ScrapeBox Forum
Why Does SB return results that don't have the keywords Im searching for? - Printable Version

+- ScrapeBox Forum (https://www.scrapeboxforum.com)
+-- Forum: ScrapeBox Main Discussion (https://www.scrapeboxforum.com/Forum-scrapebox-main-discussion)
+--- Forum: General ScrapeBox Talk (https://www.scrapeboxforum.com/Forum-general-scrapebox-talk)
+--- Thread: Why Does SB return results that don't have the keywords Im searching for? (/Thread-why-does-sb-return-results-that-don-t-have-the-keywords-im-searching-for)



Why Does SB return results that don't have the keywords Im searching for? - Nikes - 04-05-2011

Say if Im scraping for ArticleDB sites.

I use something like: "Powered by Article Dashboard".

Then I get like 80k results. Remove dupes and left with say 10k.

But many of them are not ArticleDB sites and don't even have the text "Powered by Article Dashboard" anywhere on the page. So why does SB return these?

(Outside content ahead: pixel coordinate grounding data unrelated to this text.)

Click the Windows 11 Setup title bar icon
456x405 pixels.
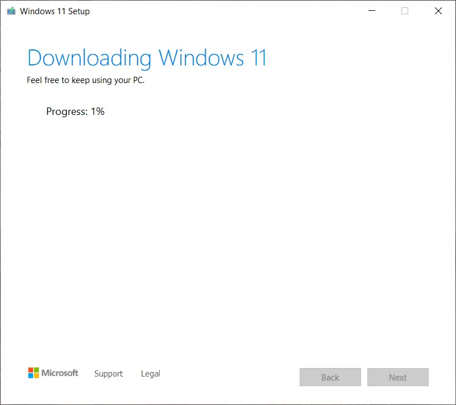coord(11,11)
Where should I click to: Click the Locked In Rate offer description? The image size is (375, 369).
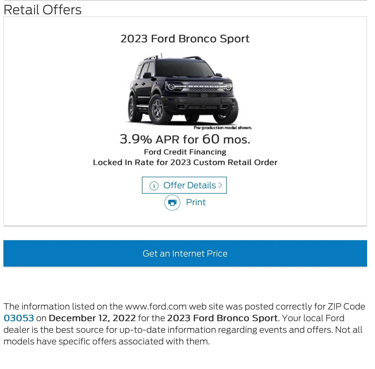tap(185, 162)
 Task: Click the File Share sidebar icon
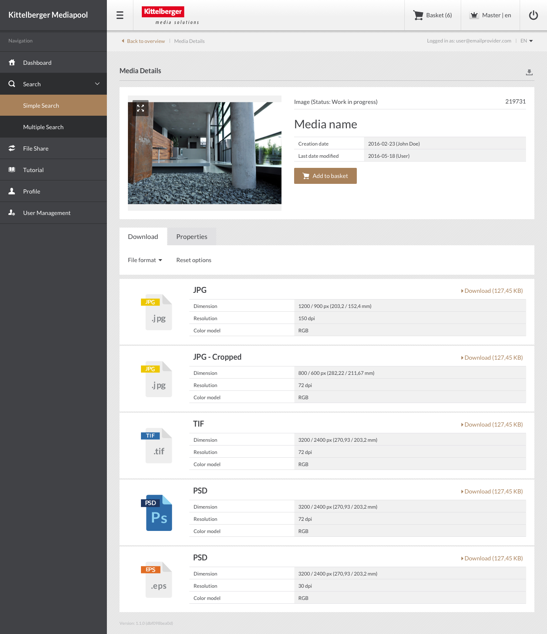click(x=12, y=148)
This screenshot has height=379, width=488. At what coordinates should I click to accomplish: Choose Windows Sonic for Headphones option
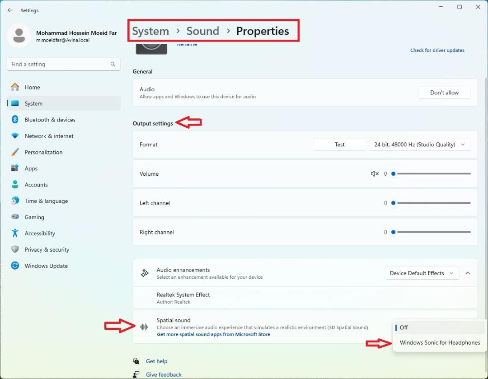tap(439, 342)
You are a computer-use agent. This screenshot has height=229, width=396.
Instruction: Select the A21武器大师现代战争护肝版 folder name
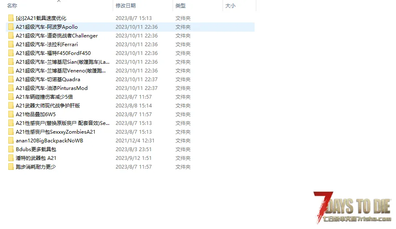[x=48, y=106]
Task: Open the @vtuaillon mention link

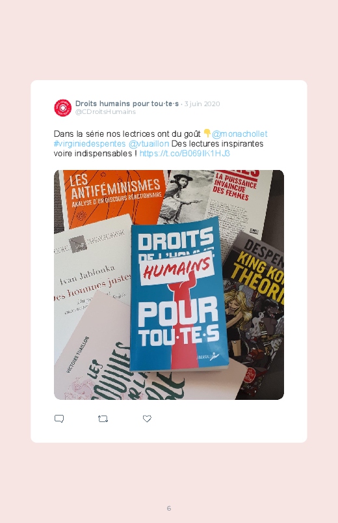Action: (149, 143)
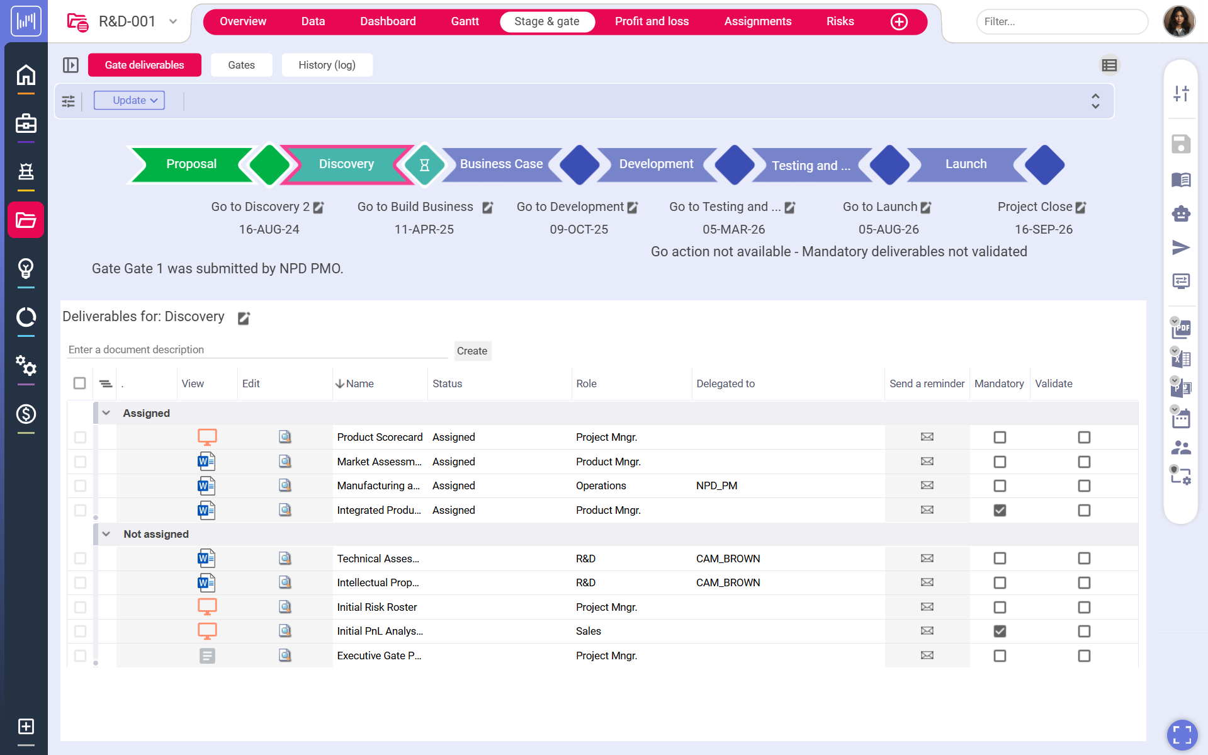Click the Home icon in left sidebar
The height and width of the screenshot is (755, 1208).
26,76
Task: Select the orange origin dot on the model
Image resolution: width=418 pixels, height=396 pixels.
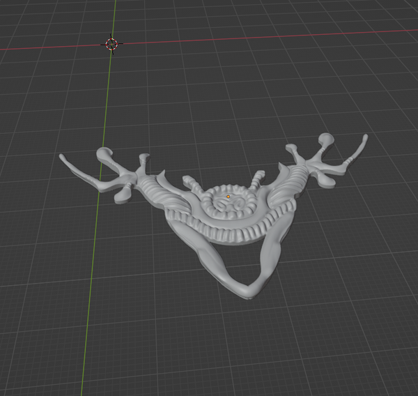Action: (x=228, y=197)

RE: Why Does SB return results that don't have the keywords Im searching for? - Nikes - 04-07-2011

Oh wow like 50+ views and not an answer? Wheres the support? Big Grin
Another thing while Im here. Why does SB return duplicate domains? Say I'm only harvesting from Google. I get a big list of say 5k sites. I remove dupes and Im left with like 100.
Why bring me a result it's already got?

Also how to remove urls containing more than one thing you want removed? Or do you have to just do it over and over?

Thanks.


RE: Why Does SB return results that don't have the keywords Im searching for? - s4nt0s - 04-08-2011

First, I wanted to say that this isn't really an official Scrapbox support forum. We're just a growing community of Scrapebox fans that try to help each other when we have free time and know the answers to the questions. I say this because I don't want our lack of "support" to reflect on Sweetfunny (Scrapebox developer). This forum and the developer aren't affiliated.

It looks like you need to make a better footprint then "Powered by Article Dashboard". Look for other things on these web pages you can add in your footprint to narrow it down ever more. For example if it's an article site it might say "submit article" so you could add that to your footprint like this:

"Powered by Article Dashboard" And "submit article" And "your keywords"

The footprints can be as long as you want so try to get as much good info in there as possible.

Also, the reason you're getting so many duplicated domains is probably because of your footprint and maybe using closely related keywords. Continue to tweak your footprint to get better results.

As far as removing URL's containing more than one thing you want removed.. I'm not sure if Scrapebox can do that. You might need to use a free text program like Text Crawler. You will need to have some basic knowledge of reg ex to make it work.


RE: Why Does SB return results that don't have the keywords Im searching for? - Nikes - 04-09-2011

Hi thanks for that.

Still though, SB returns duplicate sites. Why not just remove a site it's already found? Wouldnt that be easier and save time?

Also regarding removing more than one type of url from harvested urls and saying "I'm not sure if Scrapebox can do that."
There is an option to "Remove URL's containing" so you can remove say any URL containing blogspot.com or wordpres.com or remove any URL's that end in .pdf or .doc or .txt for example.

What I mean is instead of having to do them one by one is it possible to put all the urls you want removed that contain any of the following and then put what urls you want removed by putting something like wordpress.com,blogger.com,livejournal.com,.pdf,.doc,.txt etc etc or even add these to a blacklist to automatically remove them upon harvesting.


RE: Why Does SB return results that don't have the keywords Im searching for? - s4nt0s - 04-10-2011

Scrapebox does automatically remove duplicate domains after harvesting. All you have to do is enable it by going to options and selecting, "automatically remove duplicate domains".

I don't entirely understand your other questions so I'll let someone else chime in with the answer.


RE: Why Does SB return results that don't have the keywords Im searching for? - Nikes - 04-10-2011

(04-10-2011, 07:36 PM)s4nt0s Wrote: Scrapebox does automatically remove duplicate domains after harvesting. All you have to do is enable it by going to options and selecting, "automatically remove duplicate domains".

I don't entirely understand your other questions so I'll let someone else chime in with the answer.

This is true but it still only does it upon harvest completion. After it tells you what keywords were used and what ones wern't. My point is why it even puts a url in the harvested list its already found. Doesn't this just unneccasarily use up proxies?

Still would like to know how to remove certain urls by using the remove urls containing feature in one rather than having to do it one by one.

Anyone